October 18, 1957 – May 21, 1996

Gregory Thomas Hainbecker was born in Wyandotte and resided in Ecorse all his life, graduating in 1976 from Ecorse High School.  He was employed as a truck driver, roofer, carpenter, and handyman.  Hainbecker also worked as a longtime bartender at Gigi’s in Detroit.  He died from AIDS-related complications at age 38.

Cruise, June 5, 1996

Brian McDonald

Brian McDonald pic

October 18, 1963 – March 17, 1996

Born in Flint, Brian Keith McDonald spent most of his life in Otisville.  He majored in theater at the University of Michigan-Flint and worked for 13 years for the Flint Youth Theater.  McDonald was also employed by the local VGs grocery chain.  He died from AIDS-related complications at age 32.

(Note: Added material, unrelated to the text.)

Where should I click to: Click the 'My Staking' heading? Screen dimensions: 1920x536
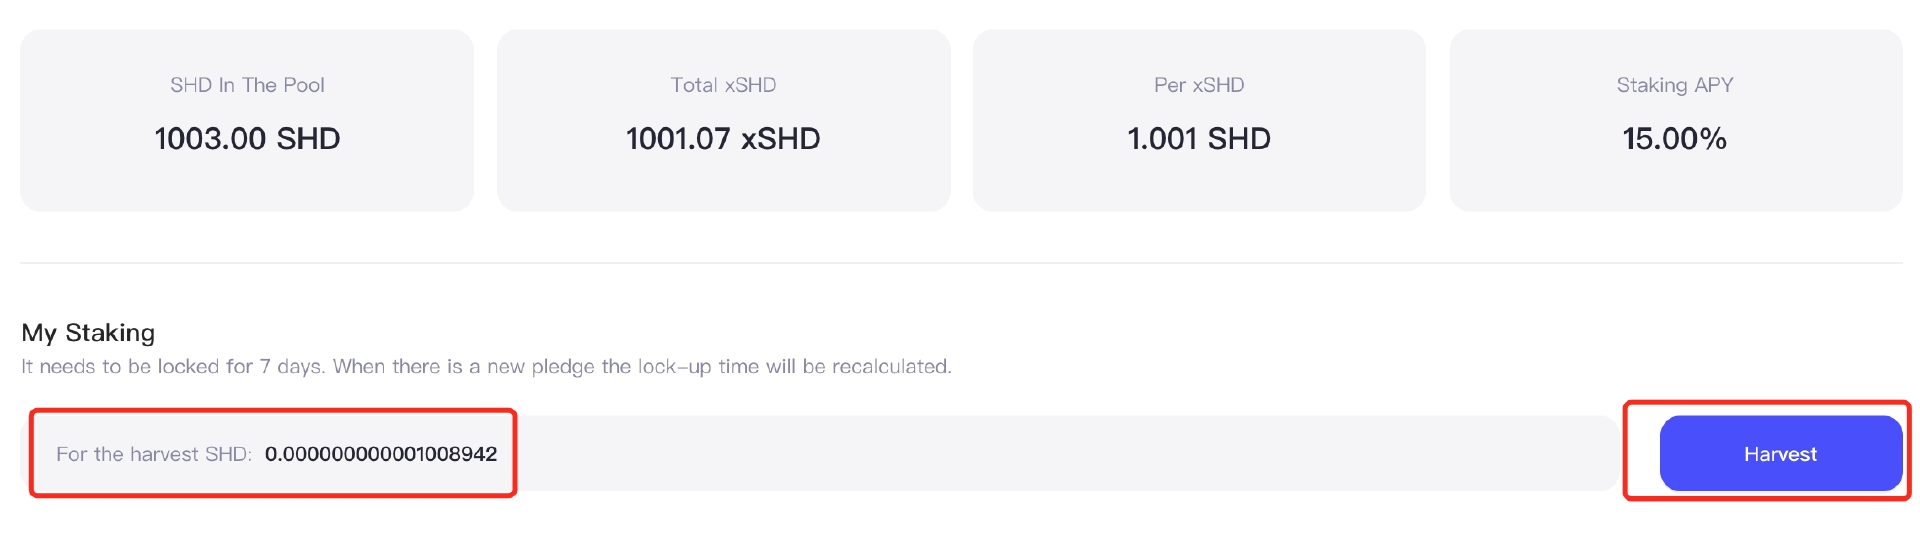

Flint Journal, March 18, 1996

Bob Gross

Bob Gross pic

January 23, 1937 – June 26, 1996

A native of the Isabella County town of Weidman, Bob Gross covered high school sports for the Lansing State Journal for 34 years and lived a largely closeted life.  In 1996, he was murdered by a young man he picked up at Stober’s Bar.  Gross was posthumously inducted into the Greater Lansing Sports Hall of Fame in 2016.

Between The Lines, August 1996

Jim Paffenbarger

Jim Paffenbarger pic

April 2, 1949 – June 30, 1996

Jim Paffenbarger, also known as Jimmy Leather, attended the University of Michigan for one year from 1967 to 1968 before going to work for radio station WABX.  He soon returned to Ann Arbor where he was employed with the student station WCBN and later served as chief engineer at WUOM.

Between The Lines, August 1996

Rexford Palmer

Rexford Palmer pic

July 1, 1954 – August 28, 1996

Born in Middleville in Barry County, Rexford Palmer moved to Detroit as a young adult to work in retail.  He continued his retail career after relocating in the mid-1980s to San Francisco, where he became active in the San Francisco AIDS Foundation.

Bay Area Reporter, September 19, 1996

Joe Elias

Joe Elias pic

May 31, 1951 –  September 4, 1996

Detroit native Joe Elias graduated from Notre Dame High School in Harper Woods in 1969 and received his B.A. in sociology from the University of Detroit-Mercy in 1973.  He worked in personnel at Chrysler and later relocated to Chicago and San Francisco.

Cruise, September 18, 1996

Carol Srbeny

Carol Srbeny pic

March 13, 1947 – November 11, 1996

A Chicago native, Carol Srbeny moved to Interlochen when she was 25, earned a second Bachelor’s degree, and worked as a self-employed counselor.  An animal lover and wildlife enthusiast, she was active in the Grand Traverse area chapter of Dignity and Friends North.

Traverse City Record-Eagle, November 13, 1996

Friends North newsletter, January-February 1997

Alma Routsong

alma-routsong-pic

November 26, 1924 – October 4, 1996

Born in Traverse City, Alma Routsong served in the WAVES during World War II and graduated from Michigan State University.  After moving to New York City, she authored the pioneering novel Patience and Sarah under the pen name Isabel Miller.

Gay Community News, Winter 1996

Lesbian Herstory Archives oral history of Alma Routsong

Forman Brown

Forman Brown pic

January 8, 1901 – January 10, 1996

A native of Otsego, Forman Brown attended the University of Michigan in the early 1920s and, with cousin Harry Burnett and companion Roddy Brandon, formed the famed Yale Puppeteers.  In his eighties, Brown revealed that he was the author of the 1933 gay novel Better Angel written under the penname Richard Meeker.